Resurrecting the intestinal microbiota to combat antibiotic-resistant pathogens

Abstract

The intestinal microbiota, which is composed of diverse populations of commensal bacterial species, provides resistance against colonization and invasion by pathogens. Antibiotic treatment can damage the intestinal microbiota and, paradoxically, increase susceptibility to infections. Reestablishing microbiota-mediated colonization resistance after antibiotic treatment could markedly reduce infections, particularly those caused by antibiotic-resistant bacteria. Ongoing studies are identifying commensal bacterial species that can be developed into next-generation probiotics to reestablish or enhance colonization resistance. These live medicines are at various stages of discovery, testing, and production and are being subjected to existing regulatory gauntlets for eventual introduction into clinical practice. The development of next-generation probiotics to reestablish colonization resistance and eliminate potential pathogens from the gut is warranted and will reduce health care-associated infections caused by highly antibiotic-resistant bacteria.
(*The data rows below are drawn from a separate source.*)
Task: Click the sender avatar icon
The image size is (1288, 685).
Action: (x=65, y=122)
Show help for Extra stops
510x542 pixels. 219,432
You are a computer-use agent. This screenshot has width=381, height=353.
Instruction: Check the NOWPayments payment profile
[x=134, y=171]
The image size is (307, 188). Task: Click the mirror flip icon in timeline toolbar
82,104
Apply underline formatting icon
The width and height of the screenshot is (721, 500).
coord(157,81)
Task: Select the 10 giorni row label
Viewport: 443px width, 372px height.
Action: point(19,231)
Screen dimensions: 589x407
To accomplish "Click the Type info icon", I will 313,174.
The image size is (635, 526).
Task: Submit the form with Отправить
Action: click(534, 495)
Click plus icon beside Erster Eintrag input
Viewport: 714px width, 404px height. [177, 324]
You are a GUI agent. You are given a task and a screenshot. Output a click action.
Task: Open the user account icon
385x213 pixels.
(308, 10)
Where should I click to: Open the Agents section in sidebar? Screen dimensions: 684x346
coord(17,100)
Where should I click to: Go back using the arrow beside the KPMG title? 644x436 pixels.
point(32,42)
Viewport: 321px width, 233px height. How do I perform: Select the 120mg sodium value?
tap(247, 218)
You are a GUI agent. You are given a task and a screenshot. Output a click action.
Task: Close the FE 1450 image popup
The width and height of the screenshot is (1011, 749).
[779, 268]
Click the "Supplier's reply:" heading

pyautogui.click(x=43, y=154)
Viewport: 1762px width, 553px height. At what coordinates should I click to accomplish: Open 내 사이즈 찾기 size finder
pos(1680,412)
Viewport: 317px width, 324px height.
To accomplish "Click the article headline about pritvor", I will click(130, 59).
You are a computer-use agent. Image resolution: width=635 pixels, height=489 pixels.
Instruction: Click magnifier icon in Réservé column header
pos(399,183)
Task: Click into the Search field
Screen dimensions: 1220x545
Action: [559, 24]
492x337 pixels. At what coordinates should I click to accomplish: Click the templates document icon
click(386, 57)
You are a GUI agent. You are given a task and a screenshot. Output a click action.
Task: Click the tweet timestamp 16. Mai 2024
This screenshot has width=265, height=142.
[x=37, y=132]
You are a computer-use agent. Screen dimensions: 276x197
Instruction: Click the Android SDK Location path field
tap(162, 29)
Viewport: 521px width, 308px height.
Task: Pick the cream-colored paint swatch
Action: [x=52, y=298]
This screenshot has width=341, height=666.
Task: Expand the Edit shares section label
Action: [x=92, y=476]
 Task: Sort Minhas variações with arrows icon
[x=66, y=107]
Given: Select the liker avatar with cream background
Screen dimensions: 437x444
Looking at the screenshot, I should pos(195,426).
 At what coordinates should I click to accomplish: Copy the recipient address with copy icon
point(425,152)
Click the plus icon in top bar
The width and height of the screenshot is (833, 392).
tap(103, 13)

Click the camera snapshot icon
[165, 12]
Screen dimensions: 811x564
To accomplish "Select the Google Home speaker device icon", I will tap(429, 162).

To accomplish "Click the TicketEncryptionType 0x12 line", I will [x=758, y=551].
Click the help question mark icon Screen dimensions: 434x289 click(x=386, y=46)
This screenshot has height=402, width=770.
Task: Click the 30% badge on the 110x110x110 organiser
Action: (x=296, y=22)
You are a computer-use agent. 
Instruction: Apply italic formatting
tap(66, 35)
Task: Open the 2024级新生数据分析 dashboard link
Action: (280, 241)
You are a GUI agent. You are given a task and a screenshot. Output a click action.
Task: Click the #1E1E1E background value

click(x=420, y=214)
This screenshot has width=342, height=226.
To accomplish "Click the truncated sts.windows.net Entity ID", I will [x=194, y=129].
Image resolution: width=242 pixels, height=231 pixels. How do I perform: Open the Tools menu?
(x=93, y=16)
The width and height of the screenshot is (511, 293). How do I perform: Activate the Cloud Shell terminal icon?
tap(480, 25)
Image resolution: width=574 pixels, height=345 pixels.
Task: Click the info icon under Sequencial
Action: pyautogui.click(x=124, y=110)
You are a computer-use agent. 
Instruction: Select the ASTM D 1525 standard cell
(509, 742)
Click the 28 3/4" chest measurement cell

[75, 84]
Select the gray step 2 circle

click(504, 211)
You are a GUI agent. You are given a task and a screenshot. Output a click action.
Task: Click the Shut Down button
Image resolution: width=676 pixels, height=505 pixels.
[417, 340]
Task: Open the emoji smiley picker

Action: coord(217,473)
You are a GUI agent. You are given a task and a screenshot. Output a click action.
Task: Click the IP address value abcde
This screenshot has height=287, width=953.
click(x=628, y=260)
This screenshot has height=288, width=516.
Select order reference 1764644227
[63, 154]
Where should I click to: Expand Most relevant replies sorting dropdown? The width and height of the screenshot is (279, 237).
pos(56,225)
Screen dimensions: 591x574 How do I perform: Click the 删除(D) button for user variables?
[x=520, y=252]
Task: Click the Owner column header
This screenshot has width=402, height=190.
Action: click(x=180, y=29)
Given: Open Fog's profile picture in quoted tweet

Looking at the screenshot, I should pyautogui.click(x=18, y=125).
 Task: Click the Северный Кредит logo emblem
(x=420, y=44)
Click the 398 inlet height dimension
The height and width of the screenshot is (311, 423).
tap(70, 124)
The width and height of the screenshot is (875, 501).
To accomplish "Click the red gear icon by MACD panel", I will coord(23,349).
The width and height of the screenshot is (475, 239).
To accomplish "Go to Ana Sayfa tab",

Fig. 1. The intestinal commensal microbiota provides colonization resistance against a wide range of pathogens by indirect and direct mechanisms

Commensal bacteria activate innate immune defenses in the mucosa, produce or modify host-derived metabolites, deplete nutrients, or produce substances that are directly toxic to competing bacteria. These mechanisms in aggregate can induce a high level of resistance against colonization by exogenous bacteria.

Fig. 2. Antibiotic treatment eliminates many commensal bacterial species from the gut lumen and reduces antimicrobial defenses

Antibiotic-resistant bacterial species can thrive, undergo expansion, and traverse the intestinal epithelial barrier. Antibiotic-induced microbiota defects and the resulting loss of colonization resistance can be corrected by administration of commensal bacterial species.